Could you describe in artistic terms the process in creating your work such as ‘Media whores and roosting chickens’ and the particular techniques to which help you convey your message?
I have a huge internal bank of ideas, titles, techniques, drafts of ideas, inspiration… I can never retrospectively give a full and honest account of why a painting turns out the way it does. If it’s of any interest – that painting has a self-portrait underneath that went wrong! That’s how it started! The news, reading, music – they all play their place! Not a lot of help I know – but at least I’m not bullshitting you! The title is a reference to the hypocrisy of the mainstream media in their dealings of all events since 9/11.
Do you think that as a painter you views are taken seriously?
On the subject of art I hope so – on anything else, I hope not. I’m only expressing opinions and I’m no expert in the other fields that I have an interest in. Hopefully I can generate an interest in those other subjects.
How long can you go without creating before it starts to affect you physically or mentally?
I try to paint, or plan towards painting every day. If I don’t do something related, even if it’s only reading about art, I get uneasy after a day or so. I consider that I don’t have any time to waste. It’s a perverse and dysfunctional obsession.
Do you smoke, drink or take any drugs?
Ha ha – you naughty student… Yes thank you. Alcohol and nicotine are probably two of my most endearing habits – at home I drink red wine and port. Drugs? Well I’ll happily admit to an unhealthy obsession with good quality, strong, black coffee.

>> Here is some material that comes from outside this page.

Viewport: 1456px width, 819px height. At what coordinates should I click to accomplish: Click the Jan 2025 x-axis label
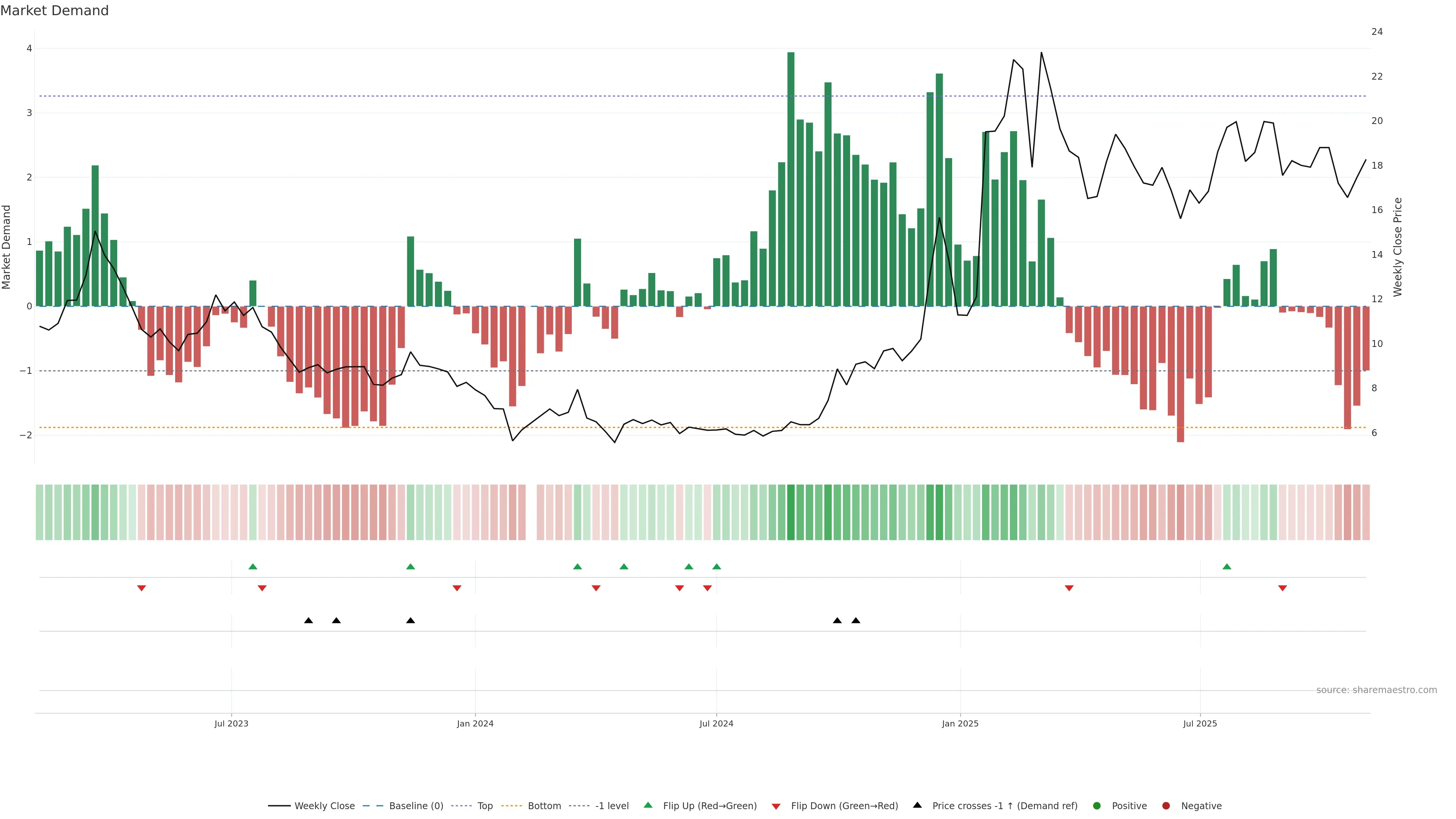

Is there any limitation to the creativity of art and do you believe there is a point where it stops being art?
I don’t think art will ever stop changing – but I don’t think novelty for the sake of novelty is a particularly useful avenue – which is where we seem to be now. A little more thought and application of effort is needed. And a large pricking of the pompous balloons of the London-centred UK art scene. I’m not averse to change – if you keep an eye on my blog you’ll see that good conceptual installation is appreciated! You’ll also see that crap painting is not! I’m not a reactionary old fart. I just don’t agree with the art-sheep that assume the new ‘whacky’ artists know what they’re doing – as if they’re on some quest to improve art. That’s the assumption – that there can be ‘progress’. How can you progress towards something if you don’t even know what that end point is? I think you’ll find that we’re all just going round in circles – or spreading increasingly outward like a pool of liquid paint that occasionally gets stirred about differently!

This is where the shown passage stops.